** EXERCISE **
Turn the stretch of records from the line that contains "Click the misspelled" through the line that contains "Go to the 下载" into a numbered list, leaving out blank lines.

** PROVIDED RECORDS **
-- -- --

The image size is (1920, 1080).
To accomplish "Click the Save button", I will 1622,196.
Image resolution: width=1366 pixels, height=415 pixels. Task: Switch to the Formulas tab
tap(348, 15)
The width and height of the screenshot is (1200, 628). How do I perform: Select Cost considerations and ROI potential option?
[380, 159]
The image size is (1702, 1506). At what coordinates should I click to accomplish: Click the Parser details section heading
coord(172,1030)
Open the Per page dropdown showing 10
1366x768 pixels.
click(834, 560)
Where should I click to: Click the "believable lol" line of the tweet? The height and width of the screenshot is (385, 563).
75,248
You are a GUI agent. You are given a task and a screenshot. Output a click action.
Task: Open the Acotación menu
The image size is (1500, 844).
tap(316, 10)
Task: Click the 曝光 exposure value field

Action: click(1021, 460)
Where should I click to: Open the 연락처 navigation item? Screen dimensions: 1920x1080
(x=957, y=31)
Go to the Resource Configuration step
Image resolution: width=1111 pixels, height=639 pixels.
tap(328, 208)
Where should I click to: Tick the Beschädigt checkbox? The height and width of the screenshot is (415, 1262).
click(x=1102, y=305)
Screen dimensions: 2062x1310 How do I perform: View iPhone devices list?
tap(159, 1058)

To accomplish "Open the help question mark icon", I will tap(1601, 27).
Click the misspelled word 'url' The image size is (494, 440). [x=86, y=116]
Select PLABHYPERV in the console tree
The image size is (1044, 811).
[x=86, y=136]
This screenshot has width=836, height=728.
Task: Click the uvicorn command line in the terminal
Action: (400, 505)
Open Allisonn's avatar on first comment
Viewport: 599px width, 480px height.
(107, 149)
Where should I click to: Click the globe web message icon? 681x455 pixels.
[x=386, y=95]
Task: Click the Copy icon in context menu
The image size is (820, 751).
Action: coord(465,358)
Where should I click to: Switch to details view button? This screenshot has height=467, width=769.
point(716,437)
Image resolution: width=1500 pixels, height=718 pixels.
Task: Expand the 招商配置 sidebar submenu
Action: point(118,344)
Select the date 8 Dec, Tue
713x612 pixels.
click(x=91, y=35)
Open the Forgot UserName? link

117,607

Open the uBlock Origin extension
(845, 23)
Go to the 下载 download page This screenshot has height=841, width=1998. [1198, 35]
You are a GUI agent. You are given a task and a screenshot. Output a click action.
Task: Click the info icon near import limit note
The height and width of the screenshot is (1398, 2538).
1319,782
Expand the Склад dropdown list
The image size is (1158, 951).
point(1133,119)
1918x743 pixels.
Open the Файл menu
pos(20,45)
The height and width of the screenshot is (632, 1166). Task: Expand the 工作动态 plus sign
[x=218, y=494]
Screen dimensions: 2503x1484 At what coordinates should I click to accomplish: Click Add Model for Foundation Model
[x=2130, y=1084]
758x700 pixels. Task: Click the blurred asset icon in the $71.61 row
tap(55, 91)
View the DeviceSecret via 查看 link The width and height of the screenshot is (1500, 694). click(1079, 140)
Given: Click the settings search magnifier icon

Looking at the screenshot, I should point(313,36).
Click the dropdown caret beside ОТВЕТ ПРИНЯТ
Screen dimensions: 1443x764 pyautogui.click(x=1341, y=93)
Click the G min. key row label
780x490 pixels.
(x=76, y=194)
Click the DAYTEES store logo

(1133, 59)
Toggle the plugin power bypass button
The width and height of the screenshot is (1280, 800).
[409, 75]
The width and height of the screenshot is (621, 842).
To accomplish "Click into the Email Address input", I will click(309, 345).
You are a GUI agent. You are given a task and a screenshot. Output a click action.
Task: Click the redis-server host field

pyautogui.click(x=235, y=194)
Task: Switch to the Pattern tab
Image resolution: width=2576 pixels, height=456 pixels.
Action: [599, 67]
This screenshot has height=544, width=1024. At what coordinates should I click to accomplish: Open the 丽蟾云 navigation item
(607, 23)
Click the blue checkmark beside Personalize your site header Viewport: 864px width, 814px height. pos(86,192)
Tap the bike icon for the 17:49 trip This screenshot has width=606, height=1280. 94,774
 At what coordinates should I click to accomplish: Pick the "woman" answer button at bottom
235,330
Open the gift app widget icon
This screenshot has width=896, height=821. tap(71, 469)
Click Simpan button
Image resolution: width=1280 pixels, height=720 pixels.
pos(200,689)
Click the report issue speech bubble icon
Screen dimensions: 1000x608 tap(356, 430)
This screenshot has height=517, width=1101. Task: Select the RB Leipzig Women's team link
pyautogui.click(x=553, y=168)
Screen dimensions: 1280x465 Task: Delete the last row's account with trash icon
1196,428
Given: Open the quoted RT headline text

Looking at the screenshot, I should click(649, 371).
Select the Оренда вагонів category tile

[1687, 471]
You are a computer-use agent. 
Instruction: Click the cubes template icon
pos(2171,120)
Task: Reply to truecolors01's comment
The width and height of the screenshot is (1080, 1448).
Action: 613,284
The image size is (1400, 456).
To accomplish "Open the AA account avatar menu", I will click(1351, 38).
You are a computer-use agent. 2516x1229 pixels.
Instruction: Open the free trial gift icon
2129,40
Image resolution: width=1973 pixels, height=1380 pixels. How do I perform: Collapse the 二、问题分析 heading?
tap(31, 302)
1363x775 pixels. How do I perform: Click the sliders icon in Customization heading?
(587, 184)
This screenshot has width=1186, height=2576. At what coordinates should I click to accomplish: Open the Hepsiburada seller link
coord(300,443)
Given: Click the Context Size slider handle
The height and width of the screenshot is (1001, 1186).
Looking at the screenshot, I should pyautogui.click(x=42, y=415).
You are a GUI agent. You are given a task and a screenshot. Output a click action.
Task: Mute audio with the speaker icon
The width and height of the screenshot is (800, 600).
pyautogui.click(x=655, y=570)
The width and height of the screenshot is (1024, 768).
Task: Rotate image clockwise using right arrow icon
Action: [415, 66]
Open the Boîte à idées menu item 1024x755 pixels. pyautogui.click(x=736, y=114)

-- -- --

** TASK RESPONSE **
1. Click the misspelled word 'url' The image size is (494, 440). [x=86, y=116]
2. Select PLABHYPERV in the console tree
3. The image size is (1044, 811).
4. [x=86, y=136]
5. This screenshot has width=836, height=728.
6. Task: Click the uvicorn command line in the terminal
7. Action: (400, 505)
8. Open Allisonn's avatar on first comment
9. Viewport: 599px width, 480px height.
10. (107, 149)
11. Where should I click to: Click the globe web message icon? 681x455 pixels.
12. [x=386, y=95]
13. Task: Click the Copy icon in context menu
14. The image size is (820, 751).
15. Action: coord(465,358)
16. Where should I click to: Switch to details view button? This screenshot has height=467, width=769.
17. point(716,437)
18. Image resolution: width=1500 pixels, height=718 pixels.
19. Task: Expand the 招商配置 sidebar submenu
20. Action: point(118,344)
21. Select the date 8 Dec, Tue
22. 713x612 pixels.
23. click(x=91, y=35)
24. Open the Forgot UserName? link
25. 117,607
26. Open the uBlock Origin extension
27. (845, 23)
28. Go to the 下载 download page This screenshot has height=841, width=1998. [1198, 35]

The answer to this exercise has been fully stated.